[Brief] Once you reach the line containing "Task: Click the Edit button" in the entries below, write out that line and each one after it down to the line containing "Select General feedback report item", exactly and with nothing added.

Dataset excerpts
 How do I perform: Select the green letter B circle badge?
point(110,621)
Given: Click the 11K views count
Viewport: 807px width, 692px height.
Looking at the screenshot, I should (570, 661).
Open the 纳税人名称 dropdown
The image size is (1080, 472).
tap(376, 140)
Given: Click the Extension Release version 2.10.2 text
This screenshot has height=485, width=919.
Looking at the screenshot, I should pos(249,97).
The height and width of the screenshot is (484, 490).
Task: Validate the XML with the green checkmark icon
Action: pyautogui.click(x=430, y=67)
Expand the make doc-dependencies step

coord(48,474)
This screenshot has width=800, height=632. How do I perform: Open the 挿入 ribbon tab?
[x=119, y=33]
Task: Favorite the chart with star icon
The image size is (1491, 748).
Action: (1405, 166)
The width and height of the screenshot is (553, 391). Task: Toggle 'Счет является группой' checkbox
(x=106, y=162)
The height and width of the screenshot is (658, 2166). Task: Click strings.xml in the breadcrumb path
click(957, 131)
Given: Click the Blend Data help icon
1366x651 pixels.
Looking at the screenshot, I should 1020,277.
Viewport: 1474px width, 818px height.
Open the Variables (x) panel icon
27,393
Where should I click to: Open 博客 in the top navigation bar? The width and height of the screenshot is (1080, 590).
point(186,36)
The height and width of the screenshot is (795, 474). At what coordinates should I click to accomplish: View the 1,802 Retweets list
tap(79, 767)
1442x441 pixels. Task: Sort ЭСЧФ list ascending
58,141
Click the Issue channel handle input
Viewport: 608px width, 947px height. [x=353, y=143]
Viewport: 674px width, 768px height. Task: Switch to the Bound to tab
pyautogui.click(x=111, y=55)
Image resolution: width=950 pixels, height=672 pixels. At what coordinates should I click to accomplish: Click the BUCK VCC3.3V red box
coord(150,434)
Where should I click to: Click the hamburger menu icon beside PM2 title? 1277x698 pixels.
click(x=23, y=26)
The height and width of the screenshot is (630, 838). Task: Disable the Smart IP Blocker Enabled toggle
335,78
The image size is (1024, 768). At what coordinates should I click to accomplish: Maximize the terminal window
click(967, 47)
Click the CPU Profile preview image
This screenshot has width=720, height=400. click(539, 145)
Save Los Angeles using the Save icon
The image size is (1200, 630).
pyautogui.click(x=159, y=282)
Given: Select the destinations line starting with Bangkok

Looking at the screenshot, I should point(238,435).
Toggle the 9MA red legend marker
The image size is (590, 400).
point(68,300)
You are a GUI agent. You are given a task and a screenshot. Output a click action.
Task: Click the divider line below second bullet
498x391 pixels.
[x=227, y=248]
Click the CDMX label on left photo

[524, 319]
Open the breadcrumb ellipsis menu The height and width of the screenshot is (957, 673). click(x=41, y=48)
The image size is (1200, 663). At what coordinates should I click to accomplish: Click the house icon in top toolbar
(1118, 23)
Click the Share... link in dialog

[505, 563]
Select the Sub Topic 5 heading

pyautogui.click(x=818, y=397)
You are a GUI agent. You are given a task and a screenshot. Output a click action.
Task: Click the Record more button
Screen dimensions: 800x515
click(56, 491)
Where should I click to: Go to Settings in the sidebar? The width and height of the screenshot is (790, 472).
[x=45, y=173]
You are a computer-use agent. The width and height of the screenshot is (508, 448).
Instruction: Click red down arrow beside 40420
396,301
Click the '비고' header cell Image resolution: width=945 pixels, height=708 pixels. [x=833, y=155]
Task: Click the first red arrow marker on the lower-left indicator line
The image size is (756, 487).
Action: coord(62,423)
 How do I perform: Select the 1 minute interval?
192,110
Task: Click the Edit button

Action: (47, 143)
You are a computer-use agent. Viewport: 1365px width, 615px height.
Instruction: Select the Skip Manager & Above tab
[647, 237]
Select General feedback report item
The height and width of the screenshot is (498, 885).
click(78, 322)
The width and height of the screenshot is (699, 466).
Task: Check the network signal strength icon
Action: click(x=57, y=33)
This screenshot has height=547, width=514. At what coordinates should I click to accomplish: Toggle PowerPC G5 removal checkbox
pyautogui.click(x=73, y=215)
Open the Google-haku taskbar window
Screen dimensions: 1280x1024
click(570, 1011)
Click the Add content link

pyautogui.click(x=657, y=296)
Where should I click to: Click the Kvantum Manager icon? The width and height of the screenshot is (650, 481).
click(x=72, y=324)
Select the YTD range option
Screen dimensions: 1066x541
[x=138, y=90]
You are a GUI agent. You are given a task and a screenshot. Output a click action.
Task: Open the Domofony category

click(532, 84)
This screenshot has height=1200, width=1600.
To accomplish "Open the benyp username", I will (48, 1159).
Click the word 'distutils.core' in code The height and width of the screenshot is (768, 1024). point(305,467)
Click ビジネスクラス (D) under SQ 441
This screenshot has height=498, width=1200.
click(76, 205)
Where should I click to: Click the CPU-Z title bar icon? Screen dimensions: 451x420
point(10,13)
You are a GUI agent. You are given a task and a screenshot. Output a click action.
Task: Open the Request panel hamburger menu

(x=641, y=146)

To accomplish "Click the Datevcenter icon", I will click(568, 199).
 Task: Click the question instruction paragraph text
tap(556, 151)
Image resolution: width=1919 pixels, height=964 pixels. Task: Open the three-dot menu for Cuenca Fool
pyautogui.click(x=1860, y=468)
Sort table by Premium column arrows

[Result of this task]
Task: Click the Edit button

Action: (47, 143)
You are a computer-use agent. Viewport: 1365px width, 615px height.
Instruction: Select the Skip Manager & Above tab
[647, 237]
Select General feedback report item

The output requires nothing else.